There is enough petrol, diesel and AV gas on shore, in Australia, for about 30 days, maybe fifty; that includes the needs of the ADF and all airlines in and out of Australia.

Practically, all of our oil is sourced as crude and refined overseas; as crude it has to traverse one of the two critical choke points; in some cases, it has to navigate the South China Sea, twice; a journey which means at least being recognised in some way, by the Chinese navy and an American Battle Fleet.

Some of Australia’s crude oil is refined in Singapore; the majority is refined in Japan, South Korea, China and some in the US.

There are just two, now heavily subsidised, oil refineries in Australia; twenty years ago, there were eight unsubsidised refineries.

Twenty years ago, we had 90 days oil supply on shore, now depending on who you believe, it is half that. Our 90-day strategic reserve, as crude oil, is stored on the west coast of America, three to four weeks away by sea. Of what use is it when we only have two oil refineries in Australia?

It would appear that the major oil companies in Australia made the commercial decision that it was cheaper, meaning more profitable for them, to refine the country’s fuel requirements overseas rather than on shore in Australia; which means that a commercial decision made by an international cartel to enhance its fortune, can now be shown to have been against Australia’s basic needs, including the nation’s strategic defence requirements.

Why didn’t the governments of the day over the past 20 years, Labor and Coalition, prevent this from happening? Did they not realise, or did they just shrug and give in?


Were they coerced with the threat of higher fuel prices if the cartel didn’t get its way?
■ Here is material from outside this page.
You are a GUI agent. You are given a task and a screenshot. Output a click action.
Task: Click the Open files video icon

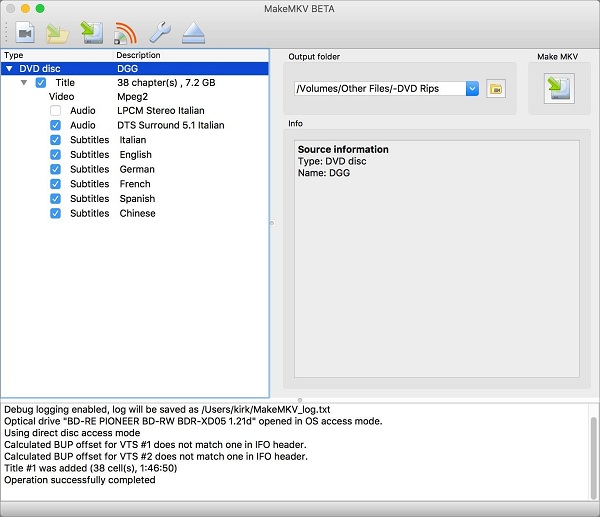click(x=25, y=32)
Did they not appreciate that their legacy to Australia is that a minor or a major disturbance in either of the two “choke points” and/or in the South China Sea, will very quickly reduce Australia to chaos and worse?

That Australia needs a person of Winston Churchill’s ability is obvious. That the challenges facing Australia at present transcends Party politics is as plain as the appendages on the drover’s dog.
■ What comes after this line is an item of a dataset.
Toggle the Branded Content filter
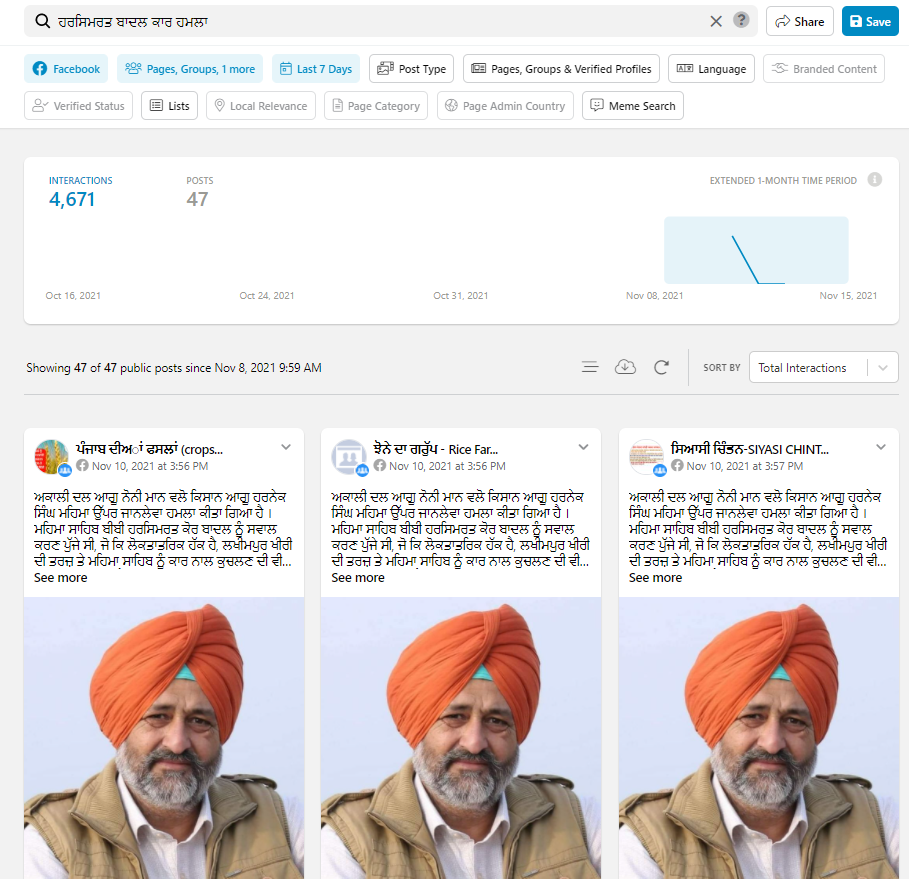The image size is (909, 879). pos(823,69)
It appears that those elected by the people, on both sides of the House, are blissfully unaware of the situation or, perhaps, they go to bed every night hoping the challenges we face, will have gone away by morning?
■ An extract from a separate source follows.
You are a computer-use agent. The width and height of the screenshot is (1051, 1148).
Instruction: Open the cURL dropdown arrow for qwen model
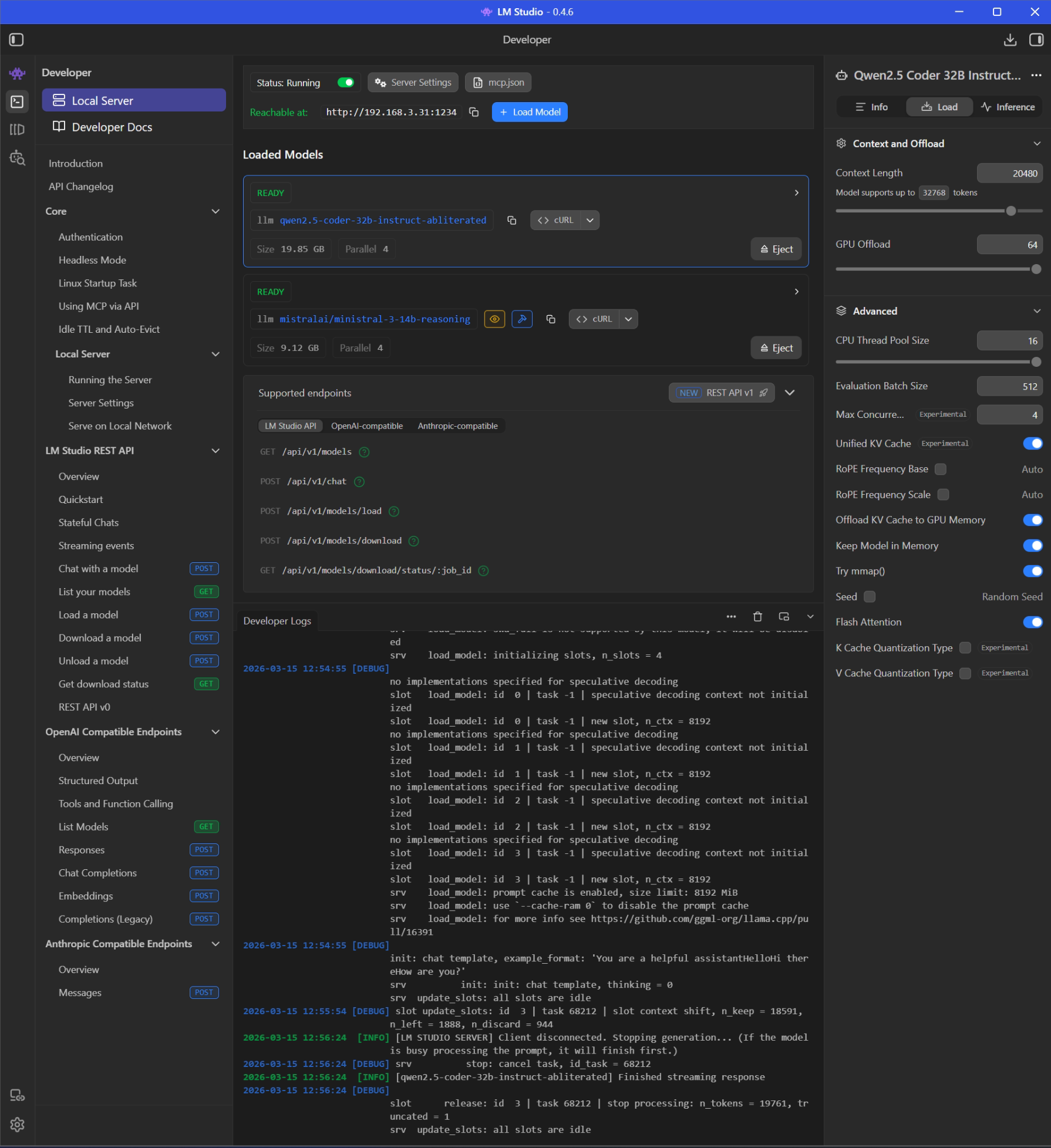tap(590, 220)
Do they not understand that we are an island nation, and our very existence depends on freedom of the seas and that means the defeat of those, like the Houthi, who seek to inhibit that?

To do that we need to spend our money on our ADF, particularly our RAN.

We need to decide whether we should spend our money on ensuring our way of life or on reducing our 1.3 per cent contribution to the world’s emissions; while China, to make the tools of a carbon-free society for us, emits more in a month than Australia does each year.

China’s emissions are more than 35 per cent of the world’s total and increasing.

Like Chamberlain, I fear those we have elected to parliament will realise, too late, that there is no appeasing those who are determined on a course of action, which is against our best interests.

Without victory there is no survival for Australia.

The only answer, as Churchill told us all is “blood, toil, tears and sweat”.

Is that too much to ask of Australia today and of those in whom we have entrusted our future.

And do we have politicians with the conviction and the “ticker” to put country before Party?PC

Roger Crook

MAIN PHOTOGRAPH:  Winston Churchill. (courtesy Britannica)

3 thoughts on “Battered Australia needs a Churchill

  1. So very well put!!! The writing has been on the wall for years. And now it’s time to tackle the increasing burden of poor governance, myopic decision making and over inflated self importance.
    We are an island nation and need to find the strength and courage to become self-reliant in the face of increasing global adversity.
    We do, indeed, need a Churchill.

  2. “There is enough petrol, diesel and AV gas on shore, in Australia, for about 30 days, maybe fifty; that includes the needs of the ADF and all airlines in and out of Australia.”

    Try 7 days onshore plus another 14 days in transit in tankers in transit. Or so I’ve been told on VERY good authority.